Written problem – Please recast the rows below as a numbered list, leaving out any blank lines.

Given records –
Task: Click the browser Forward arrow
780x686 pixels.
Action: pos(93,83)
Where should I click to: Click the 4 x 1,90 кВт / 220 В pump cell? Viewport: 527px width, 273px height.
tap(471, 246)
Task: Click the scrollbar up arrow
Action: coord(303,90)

Answer to the exercise –
1. Task: Click the browser Forward arrow
2. 780x686 pixels.
3. Action: pos(93,83)
4. Where should I click to: Click the 4 x 1,90 кВт / 220 В pump cell? Viewport: 527px width, 273px height.
5. tap(471, 246)
6. Task: Click the scrollbar up arrow
7. Action: coord(303,90)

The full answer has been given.